Select the lines below containing the word "plus".

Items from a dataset
_ _ _ _ _
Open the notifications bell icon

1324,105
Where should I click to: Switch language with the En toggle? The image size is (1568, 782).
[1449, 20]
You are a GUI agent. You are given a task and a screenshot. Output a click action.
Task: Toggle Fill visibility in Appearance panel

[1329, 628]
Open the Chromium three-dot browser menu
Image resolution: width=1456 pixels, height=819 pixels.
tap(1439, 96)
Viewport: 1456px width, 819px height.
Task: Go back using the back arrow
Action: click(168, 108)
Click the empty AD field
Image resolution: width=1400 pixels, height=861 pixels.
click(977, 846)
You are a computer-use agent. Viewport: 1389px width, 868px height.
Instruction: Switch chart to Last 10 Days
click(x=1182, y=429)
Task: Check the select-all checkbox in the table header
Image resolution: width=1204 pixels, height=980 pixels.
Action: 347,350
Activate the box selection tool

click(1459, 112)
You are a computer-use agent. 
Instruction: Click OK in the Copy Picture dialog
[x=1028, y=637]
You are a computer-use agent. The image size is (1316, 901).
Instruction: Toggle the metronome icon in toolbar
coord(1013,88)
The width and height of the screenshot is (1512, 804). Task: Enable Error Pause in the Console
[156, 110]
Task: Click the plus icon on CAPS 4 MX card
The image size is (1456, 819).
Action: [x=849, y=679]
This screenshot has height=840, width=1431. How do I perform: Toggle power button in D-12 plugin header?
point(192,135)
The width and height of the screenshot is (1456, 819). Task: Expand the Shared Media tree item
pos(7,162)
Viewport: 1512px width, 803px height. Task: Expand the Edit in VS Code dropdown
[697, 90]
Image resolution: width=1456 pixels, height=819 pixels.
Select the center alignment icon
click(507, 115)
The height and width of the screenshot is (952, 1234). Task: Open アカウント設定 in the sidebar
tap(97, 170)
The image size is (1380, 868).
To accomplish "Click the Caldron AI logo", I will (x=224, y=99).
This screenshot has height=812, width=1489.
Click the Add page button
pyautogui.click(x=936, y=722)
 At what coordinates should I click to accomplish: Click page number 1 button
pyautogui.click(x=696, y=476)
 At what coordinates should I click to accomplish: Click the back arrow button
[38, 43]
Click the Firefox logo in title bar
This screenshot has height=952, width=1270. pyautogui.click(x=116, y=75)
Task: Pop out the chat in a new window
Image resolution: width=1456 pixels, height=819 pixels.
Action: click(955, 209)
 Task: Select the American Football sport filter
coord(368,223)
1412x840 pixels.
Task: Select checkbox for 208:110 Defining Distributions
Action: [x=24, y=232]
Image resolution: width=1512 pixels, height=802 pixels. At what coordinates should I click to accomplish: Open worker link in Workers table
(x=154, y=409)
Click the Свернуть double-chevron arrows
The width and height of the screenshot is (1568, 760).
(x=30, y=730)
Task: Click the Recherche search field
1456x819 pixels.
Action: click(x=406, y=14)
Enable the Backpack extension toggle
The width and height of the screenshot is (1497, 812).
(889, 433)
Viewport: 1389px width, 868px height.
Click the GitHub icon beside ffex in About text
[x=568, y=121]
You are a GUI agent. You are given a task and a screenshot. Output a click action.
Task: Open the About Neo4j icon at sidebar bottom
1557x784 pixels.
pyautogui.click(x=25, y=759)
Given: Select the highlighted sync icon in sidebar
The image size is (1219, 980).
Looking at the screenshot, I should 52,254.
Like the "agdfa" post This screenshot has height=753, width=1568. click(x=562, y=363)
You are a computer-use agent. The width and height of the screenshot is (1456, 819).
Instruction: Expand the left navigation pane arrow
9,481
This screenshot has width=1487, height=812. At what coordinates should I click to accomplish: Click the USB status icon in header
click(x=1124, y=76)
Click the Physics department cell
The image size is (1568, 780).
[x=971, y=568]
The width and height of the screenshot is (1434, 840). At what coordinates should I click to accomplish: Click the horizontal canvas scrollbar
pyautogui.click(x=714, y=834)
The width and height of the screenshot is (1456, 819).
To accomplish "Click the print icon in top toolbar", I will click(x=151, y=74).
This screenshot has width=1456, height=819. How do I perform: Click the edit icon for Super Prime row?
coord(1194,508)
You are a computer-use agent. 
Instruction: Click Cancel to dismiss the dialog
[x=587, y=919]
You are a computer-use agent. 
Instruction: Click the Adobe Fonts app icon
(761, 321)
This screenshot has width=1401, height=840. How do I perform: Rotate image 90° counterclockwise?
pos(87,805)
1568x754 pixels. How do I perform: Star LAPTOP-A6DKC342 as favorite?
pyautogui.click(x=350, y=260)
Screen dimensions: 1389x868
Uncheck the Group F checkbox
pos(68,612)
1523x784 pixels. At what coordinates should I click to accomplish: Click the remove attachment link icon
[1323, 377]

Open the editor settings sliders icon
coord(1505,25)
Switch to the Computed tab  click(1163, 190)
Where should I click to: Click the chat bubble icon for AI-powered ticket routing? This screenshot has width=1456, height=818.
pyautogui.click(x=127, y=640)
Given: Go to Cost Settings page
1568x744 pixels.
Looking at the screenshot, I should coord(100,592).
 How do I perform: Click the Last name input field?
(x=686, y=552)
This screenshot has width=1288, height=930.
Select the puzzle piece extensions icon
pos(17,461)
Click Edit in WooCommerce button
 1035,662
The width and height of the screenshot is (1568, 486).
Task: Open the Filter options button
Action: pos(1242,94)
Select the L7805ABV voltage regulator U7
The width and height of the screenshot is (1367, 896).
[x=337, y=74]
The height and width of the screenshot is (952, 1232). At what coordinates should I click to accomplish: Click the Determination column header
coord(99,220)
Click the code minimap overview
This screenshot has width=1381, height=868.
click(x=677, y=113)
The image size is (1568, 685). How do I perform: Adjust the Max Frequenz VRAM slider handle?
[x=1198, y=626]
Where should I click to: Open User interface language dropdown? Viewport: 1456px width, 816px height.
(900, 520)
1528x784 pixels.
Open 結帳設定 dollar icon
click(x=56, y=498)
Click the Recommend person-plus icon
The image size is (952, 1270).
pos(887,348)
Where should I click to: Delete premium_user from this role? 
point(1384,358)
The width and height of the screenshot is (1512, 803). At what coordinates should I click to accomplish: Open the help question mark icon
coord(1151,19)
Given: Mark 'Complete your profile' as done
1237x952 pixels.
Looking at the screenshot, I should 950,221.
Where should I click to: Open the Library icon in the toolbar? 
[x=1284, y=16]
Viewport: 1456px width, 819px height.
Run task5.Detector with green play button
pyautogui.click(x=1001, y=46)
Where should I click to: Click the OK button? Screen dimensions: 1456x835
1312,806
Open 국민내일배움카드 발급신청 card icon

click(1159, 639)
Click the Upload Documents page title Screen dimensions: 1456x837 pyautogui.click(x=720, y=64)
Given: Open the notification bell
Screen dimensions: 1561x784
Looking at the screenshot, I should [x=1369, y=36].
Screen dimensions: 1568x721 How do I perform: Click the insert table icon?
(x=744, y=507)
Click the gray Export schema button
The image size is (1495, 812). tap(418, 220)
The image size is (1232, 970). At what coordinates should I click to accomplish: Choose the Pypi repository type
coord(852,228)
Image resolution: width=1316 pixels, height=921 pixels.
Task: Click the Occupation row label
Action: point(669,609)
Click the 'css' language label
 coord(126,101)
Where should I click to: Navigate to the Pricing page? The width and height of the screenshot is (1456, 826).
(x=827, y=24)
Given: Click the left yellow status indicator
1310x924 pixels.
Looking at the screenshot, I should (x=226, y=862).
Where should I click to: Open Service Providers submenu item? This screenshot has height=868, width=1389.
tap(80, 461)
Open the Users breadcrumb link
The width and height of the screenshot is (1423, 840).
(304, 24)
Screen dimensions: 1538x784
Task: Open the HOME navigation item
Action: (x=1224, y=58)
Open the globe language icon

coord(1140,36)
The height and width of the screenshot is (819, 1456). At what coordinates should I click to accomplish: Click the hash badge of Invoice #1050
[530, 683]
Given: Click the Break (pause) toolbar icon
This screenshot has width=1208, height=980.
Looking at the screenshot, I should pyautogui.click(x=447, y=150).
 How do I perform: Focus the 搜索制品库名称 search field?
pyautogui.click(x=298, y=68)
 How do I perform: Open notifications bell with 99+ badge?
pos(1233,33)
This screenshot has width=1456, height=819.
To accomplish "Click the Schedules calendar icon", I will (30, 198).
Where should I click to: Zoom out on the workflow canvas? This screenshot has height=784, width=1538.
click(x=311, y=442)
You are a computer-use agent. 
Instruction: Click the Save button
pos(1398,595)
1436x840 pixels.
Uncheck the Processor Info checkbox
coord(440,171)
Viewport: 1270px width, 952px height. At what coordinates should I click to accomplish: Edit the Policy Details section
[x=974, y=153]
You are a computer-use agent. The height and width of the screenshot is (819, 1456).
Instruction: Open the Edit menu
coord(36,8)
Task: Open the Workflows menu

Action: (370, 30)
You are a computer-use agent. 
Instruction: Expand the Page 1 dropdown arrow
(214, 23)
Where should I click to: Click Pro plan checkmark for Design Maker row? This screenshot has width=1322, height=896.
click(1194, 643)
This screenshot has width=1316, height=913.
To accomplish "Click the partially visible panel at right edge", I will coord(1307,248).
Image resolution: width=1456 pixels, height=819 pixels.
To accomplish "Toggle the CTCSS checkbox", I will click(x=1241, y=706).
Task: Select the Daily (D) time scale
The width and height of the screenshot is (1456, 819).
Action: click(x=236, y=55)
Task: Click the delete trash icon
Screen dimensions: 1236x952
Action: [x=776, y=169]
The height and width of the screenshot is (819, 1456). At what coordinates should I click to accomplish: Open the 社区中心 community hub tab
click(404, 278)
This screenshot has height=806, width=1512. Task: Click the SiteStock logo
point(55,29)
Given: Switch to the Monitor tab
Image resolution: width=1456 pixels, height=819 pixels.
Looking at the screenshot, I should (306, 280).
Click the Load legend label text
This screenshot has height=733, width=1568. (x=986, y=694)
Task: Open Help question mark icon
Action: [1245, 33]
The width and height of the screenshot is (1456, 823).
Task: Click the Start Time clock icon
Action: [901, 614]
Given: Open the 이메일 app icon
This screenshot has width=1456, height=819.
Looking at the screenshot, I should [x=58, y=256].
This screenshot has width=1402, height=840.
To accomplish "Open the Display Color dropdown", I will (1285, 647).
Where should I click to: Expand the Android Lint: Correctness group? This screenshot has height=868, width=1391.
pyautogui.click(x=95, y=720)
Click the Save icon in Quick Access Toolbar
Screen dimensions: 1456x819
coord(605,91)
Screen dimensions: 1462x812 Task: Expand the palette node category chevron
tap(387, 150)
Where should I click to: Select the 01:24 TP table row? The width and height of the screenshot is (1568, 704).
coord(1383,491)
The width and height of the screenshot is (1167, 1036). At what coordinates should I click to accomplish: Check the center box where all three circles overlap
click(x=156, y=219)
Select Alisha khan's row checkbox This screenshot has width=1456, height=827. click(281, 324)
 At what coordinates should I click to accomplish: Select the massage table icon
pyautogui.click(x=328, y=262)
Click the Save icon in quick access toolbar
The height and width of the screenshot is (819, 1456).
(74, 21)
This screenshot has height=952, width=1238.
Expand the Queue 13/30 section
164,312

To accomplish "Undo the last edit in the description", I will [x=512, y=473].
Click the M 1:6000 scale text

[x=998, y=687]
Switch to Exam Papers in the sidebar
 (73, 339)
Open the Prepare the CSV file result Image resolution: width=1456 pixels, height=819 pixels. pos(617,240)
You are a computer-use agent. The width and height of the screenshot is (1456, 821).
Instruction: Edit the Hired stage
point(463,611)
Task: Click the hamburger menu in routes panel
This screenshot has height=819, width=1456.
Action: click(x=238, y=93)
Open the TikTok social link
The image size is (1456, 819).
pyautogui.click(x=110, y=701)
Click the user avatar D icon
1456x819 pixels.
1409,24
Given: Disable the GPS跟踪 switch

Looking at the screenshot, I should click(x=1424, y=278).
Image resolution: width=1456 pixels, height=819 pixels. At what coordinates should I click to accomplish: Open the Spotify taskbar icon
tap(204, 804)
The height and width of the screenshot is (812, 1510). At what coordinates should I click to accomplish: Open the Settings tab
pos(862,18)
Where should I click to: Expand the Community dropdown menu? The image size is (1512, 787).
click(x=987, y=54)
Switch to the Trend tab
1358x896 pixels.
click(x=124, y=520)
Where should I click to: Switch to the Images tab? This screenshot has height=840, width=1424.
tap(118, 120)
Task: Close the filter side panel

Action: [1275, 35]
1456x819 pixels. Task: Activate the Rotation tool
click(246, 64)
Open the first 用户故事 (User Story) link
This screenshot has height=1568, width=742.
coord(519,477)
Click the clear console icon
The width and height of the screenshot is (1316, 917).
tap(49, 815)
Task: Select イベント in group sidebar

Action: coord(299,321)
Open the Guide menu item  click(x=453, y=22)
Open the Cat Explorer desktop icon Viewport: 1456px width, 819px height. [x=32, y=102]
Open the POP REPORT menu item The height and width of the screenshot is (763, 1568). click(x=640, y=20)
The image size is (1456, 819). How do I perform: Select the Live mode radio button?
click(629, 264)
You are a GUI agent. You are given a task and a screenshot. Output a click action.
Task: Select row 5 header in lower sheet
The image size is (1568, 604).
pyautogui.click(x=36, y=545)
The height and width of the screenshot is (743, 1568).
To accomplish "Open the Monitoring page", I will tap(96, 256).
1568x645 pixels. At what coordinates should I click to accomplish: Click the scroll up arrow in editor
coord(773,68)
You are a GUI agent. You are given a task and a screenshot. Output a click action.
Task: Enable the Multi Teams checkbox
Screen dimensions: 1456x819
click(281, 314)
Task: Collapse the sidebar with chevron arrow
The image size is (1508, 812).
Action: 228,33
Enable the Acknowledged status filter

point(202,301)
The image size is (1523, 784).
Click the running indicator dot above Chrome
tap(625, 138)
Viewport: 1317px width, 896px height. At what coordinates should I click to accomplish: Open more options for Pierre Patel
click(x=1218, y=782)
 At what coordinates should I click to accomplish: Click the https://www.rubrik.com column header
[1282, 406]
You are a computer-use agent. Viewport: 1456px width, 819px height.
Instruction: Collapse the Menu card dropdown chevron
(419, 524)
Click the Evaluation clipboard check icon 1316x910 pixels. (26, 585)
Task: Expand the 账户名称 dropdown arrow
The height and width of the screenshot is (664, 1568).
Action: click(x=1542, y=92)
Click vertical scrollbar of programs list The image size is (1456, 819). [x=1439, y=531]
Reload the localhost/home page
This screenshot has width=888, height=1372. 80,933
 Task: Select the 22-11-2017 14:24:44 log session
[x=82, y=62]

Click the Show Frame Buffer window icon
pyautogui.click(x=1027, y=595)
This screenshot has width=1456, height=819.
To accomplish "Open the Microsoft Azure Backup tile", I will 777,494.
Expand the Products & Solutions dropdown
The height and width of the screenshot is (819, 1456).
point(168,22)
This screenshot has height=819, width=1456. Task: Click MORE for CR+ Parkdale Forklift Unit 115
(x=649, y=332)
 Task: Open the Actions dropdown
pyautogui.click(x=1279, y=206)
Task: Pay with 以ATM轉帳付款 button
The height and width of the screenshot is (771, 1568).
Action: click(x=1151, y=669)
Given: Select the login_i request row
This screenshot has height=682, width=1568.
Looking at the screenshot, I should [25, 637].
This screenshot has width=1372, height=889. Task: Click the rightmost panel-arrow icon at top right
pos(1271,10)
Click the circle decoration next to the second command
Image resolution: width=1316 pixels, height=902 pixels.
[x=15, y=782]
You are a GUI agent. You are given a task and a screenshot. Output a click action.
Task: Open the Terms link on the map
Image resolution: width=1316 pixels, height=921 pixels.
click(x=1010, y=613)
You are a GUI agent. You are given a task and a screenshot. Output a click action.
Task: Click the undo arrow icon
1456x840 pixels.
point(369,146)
_ _ _ _ _
#### [Response to the exercise]
Task: Click the plus icon on CAPS 4 MX card
Click the Recommend person-plus icon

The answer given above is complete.